Supplementary information files for "Carbon and sediment fluxes inhibited in the submarine Congo Canyon by landslide-damming"
Supplementary files for article "Carbon and sediment fluxes inhibited in the submarine Congo Canyon by landslide-damming"
Landslide-dams, which are often transient, can strongly affect the geomorphology, and sediment and geochemical fluxes, within subaerial fluvial systems. The potential occurrence and impact of analogous landslide-dams in submarine canyons has, however, been difficult to determine due to a scarcity of sufficiently time-resolved observations.
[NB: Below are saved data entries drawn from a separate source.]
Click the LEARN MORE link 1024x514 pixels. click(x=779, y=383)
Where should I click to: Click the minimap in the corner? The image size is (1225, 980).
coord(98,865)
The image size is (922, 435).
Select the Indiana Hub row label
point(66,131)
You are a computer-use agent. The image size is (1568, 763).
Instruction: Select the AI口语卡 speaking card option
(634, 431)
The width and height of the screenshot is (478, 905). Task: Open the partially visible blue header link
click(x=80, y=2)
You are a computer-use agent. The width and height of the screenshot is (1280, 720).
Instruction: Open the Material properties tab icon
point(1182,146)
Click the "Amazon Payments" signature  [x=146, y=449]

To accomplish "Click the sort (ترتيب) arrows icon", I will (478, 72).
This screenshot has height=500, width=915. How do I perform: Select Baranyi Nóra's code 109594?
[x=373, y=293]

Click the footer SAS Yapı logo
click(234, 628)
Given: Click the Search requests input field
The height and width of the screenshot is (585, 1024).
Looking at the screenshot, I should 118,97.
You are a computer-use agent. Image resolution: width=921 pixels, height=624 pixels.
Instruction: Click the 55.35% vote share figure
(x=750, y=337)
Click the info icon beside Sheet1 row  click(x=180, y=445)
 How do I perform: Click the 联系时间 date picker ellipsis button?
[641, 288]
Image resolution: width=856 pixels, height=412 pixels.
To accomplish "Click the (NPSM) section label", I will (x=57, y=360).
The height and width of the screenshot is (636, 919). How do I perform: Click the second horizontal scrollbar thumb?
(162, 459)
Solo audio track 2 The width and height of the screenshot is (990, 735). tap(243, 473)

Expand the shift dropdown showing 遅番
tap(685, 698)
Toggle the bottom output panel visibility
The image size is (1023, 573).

Here we present repeat bathymetric surveys of a major submarine canyon, the Congo Canyon, offshore West Africa, from 2005 and 2019. We show how an ~0.09 km3 canyon-flank landslide dammed the canyon, causing temporary storage of a further ~0.4 km3 of sediment, containing ~5 Mt of primarily terrestrial organic carbon. The trapped sediment was up to 150 m thick and extended >26 km up-canyon of the landslide-dam. This sediment has been transported by turbidity currents whose sediment load is trapped by the landslide-dam. Our results suggest canyon-flank collapses can be important controls on canyon morphology as they can generate or contribute to the formation of meander cut-offs, knickpoints and terraces. Flank collapses have the potential to modulate sediment and geochemical fluxes to the deep sea and may impact efficiency of major submarine canyons as transport conduits and locations of organic carbon sequestration. This has potential consequences for deep-sea ecosystems that rely on organic carbon transported through submarine canyons.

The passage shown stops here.